The Validation of Digital PCR-Based Minimal Residual Disease Detection for the Common Mutations in IDH1 and IDH2 Genes in Patients with Acute Myeloid Leukemia.

Abstract

Accurate monitoring of minimal residual disease (MRD) is crucial for effective management of patients with acute myeloid leukemia (AML). This study aims to validate MRD detection of the seven most common IDH1 and IDH2 mutations in patients with AML using a QuantStudio 3D digital PCR platform. This assay demonstrated a high concordance for the variant allele frequencies between digital PCR and next-generation sequencing assays.

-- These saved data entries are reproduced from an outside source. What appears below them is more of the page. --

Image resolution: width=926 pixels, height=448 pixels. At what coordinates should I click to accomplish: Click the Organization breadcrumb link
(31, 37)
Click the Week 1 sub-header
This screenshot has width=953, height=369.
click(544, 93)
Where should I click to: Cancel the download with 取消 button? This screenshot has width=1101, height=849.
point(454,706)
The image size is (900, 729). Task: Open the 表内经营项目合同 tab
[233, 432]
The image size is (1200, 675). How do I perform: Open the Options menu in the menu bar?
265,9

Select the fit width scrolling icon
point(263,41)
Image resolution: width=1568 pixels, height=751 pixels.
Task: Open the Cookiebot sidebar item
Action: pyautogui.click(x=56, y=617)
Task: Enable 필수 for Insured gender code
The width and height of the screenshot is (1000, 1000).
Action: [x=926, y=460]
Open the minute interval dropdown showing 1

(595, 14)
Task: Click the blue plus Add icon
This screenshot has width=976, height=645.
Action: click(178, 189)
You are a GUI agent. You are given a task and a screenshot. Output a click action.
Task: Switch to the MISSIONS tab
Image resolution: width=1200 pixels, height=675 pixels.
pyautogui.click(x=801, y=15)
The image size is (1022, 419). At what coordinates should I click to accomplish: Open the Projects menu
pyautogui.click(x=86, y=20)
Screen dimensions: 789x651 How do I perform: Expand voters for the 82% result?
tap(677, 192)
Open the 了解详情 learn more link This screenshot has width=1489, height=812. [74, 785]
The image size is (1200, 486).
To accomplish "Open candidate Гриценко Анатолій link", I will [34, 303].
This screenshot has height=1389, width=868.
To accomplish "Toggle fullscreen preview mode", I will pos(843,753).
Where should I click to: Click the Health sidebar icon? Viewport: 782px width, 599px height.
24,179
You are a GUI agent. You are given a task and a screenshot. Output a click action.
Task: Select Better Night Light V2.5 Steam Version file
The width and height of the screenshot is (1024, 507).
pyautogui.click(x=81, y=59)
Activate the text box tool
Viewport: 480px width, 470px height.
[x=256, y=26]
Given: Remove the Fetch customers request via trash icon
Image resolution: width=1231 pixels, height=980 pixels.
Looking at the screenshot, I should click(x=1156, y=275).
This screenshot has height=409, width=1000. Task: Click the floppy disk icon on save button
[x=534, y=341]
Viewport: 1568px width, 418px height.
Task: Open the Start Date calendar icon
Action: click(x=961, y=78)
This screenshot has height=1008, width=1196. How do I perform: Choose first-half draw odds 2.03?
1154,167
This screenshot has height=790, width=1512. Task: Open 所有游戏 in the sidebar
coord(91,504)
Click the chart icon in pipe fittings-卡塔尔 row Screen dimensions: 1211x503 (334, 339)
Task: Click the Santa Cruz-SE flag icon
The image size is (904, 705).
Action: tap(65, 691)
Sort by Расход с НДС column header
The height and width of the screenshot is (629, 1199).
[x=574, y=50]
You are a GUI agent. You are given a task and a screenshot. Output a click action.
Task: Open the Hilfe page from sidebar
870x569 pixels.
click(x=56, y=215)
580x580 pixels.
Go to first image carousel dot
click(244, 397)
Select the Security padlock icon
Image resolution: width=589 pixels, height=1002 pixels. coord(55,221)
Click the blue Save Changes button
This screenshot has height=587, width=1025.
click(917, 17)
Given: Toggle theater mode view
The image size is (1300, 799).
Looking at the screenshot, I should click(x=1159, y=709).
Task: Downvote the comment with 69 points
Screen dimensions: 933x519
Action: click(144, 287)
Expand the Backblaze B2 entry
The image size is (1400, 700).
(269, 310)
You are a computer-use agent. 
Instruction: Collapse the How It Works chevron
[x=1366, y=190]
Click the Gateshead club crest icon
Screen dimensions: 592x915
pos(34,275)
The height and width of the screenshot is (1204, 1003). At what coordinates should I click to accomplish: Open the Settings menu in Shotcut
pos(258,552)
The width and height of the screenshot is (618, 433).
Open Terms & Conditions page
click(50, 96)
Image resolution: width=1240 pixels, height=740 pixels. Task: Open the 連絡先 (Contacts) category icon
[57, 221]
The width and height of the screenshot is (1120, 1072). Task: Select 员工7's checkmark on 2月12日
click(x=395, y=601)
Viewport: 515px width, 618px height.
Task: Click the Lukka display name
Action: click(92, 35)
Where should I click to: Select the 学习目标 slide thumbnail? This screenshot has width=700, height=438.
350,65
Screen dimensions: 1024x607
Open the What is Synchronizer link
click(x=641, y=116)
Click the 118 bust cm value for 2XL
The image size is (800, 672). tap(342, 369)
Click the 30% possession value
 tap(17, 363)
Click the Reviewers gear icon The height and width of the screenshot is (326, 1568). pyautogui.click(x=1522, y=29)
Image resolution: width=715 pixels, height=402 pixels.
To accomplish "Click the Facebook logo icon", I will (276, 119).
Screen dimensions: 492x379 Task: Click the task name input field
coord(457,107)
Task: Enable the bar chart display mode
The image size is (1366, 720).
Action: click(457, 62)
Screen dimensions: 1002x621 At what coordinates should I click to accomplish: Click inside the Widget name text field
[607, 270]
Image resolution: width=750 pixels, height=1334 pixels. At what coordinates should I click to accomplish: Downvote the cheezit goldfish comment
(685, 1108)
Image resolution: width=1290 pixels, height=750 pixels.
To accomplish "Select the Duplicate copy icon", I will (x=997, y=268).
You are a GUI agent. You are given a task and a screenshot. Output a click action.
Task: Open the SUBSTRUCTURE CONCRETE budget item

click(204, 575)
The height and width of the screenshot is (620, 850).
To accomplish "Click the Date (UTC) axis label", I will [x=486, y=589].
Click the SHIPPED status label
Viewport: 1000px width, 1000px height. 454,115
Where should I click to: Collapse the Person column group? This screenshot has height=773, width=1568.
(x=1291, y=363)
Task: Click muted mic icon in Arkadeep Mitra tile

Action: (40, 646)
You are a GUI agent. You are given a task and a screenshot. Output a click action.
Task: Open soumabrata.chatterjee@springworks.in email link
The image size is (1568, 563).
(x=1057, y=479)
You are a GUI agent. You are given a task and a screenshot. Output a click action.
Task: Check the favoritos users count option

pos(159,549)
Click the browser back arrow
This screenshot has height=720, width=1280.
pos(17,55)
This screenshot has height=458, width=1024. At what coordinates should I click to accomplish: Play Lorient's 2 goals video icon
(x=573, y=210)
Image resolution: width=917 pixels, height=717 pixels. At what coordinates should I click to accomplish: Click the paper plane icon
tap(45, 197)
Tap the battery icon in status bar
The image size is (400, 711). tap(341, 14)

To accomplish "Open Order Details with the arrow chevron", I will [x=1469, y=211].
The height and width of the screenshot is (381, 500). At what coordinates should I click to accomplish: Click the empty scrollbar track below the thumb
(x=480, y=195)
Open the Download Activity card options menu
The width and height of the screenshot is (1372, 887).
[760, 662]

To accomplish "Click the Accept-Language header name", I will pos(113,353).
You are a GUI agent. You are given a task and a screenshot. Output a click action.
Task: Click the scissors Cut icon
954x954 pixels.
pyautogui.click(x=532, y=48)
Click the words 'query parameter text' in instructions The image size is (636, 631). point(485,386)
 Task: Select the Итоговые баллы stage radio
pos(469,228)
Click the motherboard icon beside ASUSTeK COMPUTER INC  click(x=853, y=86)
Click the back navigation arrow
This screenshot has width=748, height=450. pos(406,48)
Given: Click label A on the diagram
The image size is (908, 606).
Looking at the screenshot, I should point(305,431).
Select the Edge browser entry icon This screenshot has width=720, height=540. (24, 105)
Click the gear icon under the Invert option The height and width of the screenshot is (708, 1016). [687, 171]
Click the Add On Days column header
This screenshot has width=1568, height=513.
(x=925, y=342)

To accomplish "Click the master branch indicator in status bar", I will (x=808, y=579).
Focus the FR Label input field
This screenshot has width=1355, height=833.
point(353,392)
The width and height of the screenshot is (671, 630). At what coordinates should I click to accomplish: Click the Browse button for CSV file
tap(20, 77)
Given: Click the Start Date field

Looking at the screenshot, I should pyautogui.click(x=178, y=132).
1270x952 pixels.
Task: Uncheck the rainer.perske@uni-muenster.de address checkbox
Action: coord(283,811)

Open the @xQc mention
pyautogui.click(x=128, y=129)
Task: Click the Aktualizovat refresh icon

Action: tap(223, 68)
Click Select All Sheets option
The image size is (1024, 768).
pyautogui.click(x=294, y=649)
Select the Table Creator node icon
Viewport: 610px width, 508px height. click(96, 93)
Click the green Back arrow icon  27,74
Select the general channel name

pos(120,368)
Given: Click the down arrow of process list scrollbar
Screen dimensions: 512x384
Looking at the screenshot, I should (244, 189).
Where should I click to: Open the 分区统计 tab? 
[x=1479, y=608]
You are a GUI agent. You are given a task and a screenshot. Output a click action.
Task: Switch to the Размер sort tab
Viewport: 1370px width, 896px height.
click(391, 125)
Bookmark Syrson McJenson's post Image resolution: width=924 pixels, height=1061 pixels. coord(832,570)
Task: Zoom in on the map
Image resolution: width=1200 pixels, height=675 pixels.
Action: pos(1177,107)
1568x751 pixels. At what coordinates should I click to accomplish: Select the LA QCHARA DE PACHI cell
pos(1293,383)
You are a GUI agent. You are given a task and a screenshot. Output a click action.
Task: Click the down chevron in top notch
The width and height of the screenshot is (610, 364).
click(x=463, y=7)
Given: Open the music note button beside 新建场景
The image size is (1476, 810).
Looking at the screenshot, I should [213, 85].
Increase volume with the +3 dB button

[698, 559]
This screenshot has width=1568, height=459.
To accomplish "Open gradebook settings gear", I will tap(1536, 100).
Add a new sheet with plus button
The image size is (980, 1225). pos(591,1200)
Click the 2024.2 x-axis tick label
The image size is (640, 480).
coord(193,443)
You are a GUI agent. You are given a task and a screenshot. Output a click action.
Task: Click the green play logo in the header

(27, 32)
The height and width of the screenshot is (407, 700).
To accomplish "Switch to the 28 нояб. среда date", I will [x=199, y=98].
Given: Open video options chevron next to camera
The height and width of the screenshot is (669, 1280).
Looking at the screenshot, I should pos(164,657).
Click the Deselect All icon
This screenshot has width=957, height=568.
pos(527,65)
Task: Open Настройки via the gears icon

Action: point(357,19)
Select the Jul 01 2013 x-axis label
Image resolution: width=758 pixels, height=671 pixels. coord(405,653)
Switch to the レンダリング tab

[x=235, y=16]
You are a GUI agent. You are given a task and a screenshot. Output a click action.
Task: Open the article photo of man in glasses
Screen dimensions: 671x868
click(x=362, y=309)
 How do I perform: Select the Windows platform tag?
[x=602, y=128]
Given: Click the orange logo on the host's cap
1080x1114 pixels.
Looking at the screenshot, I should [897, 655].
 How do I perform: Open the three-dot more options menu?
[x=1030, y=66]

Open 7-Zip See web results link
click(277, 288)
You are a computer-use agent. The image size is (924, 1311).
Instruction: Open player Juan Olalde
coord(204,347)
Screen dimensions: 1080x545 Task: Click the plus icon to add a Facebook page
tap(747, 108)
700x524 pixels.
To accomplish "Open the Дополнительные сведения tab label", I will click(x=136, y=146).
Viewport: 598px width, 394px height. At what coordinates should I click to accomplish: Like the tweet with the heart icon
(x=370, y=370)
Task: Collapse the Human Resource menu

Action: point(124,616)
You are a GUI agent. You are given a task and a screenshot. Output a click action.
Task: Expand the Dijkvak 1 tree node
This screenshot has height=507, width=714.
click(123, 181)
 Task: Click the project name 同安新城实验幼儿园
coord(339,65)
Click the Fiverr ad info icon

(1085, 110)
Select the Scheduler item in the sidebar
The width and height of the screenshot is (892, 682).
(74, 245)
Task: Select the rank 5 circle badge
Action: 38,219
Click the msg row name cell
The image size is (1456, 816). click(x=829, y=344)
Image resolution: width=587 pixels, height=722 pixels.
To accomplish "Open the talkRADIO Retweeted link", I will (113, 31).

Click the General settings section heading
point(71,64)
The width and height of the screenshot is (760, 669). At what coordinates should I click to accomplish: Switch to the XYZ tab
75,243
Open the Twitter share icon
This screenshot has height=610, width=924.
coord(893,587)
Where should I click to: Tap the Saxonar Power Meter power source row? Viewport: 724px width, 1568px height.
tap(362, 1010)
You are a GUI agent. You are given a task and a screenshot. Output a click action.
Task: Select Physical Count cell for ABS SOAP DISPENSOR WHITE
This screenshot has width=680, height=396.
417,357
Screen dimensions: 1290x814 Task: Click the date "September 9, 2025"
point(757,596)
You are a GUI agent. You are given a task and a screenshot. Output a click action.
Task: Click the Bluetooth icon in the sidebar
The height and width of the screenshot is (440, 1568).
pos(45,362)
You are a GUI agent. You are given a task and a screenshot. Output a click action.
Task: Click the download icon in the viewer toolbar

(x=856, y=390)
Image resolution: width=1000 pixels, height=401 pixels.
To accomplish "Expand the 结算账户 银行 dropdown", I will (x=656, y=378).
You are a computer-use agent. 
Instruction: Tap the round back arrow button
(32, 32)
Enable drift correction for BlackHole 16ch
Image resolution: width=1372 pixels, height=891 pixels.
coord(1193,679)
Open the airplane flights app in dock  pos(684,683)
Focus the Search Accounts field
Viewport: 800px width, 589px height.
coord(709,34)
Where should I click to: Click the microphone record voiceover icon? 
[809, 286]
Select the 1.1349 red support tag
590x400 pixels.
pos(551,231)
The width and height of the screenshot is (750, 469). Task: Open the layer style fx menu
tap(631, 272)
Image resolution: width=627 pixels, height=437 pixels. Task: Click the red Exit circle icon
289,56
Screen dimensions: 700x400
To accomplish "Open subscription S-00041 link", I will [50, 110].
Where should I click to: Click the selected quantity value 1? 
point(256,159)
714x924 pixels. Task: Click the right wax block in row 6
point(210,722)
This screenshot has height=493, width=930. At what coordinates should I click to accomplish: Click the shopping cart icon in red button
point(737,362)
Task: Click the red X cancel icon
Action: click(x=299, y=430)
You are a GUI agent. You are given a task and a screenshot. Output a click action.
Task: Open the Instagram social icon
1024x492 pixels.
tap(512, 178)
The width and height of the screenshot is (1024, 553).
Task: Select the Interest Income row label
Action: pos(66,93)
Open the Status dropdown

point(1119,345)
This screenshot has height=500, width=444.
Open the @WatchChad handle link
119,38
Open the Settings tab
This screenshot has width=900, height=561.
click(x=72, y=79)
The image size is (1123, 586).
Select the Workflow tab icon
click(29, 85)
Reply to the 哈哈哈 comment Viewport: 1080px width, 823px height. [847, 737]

Precision analysis revealed only small variation (<0.5 log10) for all mutations near or at the limit of detection level. This validation also showed a great reproducibility for interrun and intrarun comparisons (28 runs, variation ranges from 0 to 0.48 log10), ensuring comparable results for patient follow-ups. The limit of detection was determined to be 0.1% for all mutations, except the IDH2 R140Q mutation, which was 0.5%. Controls and acceptable ranges were also established for each mutation during validation. This study suggests that the QuantStudio 3D digital PCR assay is a quantitative, sensitive, and reproducible platform for monitoring MRD in patients with AML.